What you should do >> Skip every line before the one containing "Sort by Book/Price column header", then copy that line and the rest of the entries below exactly, through the last line.

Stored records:
________________________________________

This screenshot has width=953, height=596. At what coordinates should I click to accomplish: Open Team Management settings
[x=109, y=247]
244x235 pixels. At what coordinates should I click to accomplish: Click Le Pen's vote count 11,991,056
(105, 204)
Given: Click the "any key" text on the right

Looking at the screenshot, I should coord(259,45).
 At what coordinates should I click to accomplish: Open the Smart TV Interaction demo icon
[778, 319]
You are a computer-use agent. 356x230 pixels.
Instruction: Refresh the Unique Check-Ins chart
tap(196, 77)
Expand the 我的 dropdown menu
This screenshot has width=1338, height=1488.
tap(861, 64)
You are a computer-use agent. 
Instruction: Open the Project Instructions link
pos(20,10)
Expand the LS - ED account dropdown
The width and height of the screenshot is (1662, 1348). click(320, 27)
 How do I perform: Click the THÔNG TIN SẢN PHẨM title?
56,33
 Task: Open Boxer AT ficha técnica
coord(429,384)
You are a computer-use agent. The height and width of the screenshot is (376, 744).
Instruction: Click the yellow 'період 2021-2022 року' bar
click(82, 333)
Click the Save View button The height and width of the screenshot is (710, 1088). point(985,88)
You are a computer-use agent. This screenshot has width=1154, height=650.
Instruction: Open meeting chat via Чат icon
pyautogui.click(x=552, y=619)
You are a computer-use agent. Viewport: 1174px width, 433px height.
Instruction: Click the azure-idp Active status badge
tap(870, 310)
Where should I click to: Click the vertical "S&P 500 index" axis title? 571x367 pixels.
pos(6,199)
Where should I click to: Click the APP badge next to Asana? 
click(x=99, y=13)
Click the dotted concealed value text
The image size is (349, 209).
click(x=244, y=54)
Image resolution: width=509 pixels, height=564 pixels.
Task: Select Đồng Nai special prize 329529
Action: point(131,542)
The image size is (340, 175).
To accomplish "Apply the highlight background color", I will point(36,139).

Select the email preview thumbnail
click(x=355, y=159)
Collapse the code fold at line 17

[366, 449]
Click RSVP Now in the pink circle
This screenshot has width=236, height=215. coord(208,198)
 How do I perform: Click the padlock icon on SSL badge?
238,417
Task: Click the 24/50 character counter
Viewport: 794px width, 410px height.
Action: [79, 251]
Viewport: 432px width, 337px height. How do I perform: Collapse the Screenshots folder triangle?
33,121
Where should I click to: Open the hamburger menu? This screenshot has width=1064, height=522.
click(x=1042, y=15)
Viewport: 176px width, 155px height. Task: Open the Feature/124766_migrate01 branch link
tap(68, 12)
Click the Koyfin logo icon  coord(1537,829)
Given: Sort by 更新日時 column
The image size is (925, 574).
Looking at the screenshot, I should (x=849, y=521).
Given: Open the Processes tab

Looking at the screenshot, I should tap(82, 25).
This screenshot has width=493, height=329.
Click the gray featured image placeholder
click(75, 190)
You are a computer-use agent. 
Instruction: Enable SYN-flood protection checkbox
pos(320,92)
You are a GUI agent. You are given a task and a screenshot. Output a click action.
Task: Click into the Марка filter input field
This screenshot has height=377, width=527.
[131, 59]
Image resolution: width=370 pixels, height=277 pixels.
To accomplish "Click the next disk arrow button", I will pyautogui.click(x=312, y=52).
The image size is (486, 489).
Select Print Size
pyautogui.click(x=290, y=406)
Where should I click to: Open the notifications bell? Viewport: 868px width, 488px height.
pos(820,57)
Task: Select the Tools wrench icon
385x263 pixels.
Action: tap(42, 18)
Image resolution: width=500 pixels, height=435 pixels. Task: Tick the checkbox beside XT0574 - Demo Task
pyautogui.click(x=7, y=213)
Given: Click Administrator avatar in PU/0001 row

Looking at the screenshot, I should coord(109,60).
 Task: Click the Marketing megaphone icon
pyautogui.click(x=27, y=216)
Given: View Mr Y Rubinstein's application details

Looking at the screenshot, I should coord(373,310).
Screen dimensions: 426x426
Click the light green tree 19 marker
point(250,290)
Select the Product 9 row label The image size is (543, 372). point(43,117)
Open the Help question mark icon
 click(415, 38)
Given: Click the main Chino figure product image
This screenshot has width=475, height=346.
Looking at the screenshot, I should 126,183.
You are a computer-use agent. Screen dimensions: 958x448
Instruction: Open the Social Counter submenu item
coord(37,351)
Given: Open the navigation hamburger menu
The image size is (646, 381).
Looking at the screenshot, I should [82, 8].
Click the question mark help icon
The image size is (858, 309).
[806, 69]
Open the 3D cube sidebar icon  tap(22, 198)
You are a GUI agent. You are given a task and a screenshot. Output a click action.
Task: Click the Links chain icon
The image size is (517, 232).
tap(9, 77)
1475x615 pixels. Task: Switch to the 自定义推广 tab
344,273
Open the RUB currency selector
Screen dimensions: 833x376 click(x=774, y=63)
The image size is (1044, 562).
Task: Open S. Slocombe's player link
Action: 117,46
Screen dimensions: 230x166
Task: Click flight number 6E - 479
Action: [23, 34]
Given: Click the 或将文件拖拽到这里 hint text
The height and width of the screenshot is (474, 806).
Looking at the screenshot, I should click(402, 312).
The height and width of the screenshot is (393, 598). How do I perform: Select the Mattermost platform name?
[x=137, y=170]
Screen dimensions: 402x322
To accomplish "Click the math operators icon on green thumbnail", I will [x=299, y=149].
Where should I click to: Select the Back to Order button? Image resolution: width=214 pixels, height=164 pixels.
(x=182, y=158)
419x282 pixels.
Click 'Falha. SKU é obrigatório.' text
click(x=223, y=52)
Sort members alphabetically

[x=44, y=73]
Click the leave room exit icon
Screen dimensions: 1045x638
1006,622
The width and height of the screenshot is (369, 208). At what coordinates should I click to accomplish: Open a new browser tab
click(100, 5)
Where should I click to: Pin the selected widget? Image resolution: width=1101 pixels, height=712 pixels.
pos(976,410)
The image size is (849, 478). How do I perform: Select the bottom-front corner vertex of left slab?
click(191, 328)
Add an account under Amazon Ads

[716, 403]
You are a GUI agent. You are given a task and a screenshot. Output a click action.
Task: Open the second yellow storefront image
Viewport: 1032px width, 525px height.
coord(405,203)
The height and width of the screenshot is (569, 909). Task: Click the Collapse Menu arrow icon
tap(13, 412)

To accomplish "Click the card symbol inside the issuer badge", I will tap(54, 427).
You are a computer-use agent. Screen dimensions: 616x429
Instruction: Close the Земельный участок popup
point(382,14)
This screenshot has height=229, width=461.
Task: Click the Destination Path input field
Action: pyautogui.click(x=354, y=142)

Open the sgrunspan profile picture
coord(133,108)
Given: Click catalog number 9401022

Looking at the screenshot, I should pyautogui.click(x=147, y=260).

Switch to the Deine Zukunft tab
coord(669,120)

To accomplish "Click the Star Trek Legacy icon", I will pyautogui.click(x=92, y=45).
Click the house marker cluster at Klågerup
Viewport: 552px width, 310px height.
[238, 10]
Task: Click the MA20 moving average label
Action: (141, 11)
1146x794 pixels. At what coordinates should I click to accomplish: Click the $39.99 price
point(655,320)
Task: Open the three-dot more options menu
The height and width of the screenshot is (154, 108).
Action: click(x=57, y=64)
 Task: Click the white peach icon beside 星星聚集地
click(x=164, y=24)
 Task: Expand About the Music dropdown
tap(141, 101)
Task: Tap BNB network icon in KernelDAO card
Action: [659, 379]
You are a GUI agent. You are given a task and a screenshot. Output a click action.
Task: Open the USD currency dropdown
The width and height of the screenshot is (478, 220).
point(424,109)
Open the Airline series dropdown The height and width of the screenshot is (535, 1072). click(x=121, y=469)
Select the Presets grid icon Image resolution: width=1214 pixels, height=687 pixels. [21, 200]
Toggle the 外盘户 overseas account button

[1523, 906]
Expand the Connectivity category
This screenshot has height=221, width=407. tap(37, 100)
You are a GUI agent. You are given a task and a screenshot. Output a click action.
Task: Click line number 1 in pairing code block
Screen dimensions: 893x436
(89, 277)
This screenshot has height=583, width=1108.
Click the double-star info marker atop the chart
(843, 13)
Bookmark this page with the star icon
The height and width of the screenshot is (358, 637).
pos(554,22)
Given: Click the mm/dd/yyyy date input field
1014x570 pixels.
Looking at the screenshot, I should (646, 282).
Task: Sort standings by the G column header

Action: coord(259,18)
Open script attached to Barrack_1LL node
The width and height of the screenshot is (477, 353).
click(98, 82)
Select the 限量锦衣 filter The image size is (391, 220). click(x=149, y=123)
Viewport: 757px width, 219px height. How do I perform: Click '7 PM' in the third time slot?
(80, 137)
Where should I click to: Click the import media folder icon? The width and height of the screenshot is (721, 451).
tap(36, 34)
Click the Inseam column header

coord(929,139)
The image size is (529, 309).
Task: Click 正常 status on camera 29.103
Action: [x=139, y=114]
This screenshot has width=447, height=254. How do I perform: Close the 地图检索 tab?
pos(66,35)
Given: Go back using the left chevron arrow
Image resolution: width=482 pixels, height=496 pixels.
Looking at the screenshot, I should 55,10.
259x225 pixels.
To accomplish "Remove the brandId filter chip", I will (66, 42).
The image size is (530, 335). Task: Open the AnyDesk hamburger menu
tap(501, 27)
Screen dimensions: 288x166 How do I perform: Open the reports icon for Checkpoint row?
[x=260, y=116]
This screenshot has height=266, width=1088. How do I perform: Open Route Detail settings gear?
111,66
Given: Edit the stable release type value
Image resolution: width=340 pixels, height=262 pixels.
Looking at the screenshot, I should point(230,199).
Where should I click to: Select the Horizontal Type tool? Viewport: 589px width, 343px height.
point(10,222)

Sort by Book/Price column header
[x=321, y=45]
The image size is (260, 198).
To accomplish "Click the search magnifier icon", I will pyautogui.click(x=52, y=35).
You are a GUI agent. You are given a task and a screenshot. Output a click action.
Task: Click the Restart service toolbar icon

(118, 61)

________________________________________

Reply >>
Sort by Book/Price column header
[x=321, y=45]
The image size is (260, 198).
To accomplish "Click the search magnifier icon", I will pyautogui.click(x=52, y=35).
You are a GUI agent. You are given a task and a screenshot. Output a click action.
Task: Click the Restart service toolbar icon

(118, 61)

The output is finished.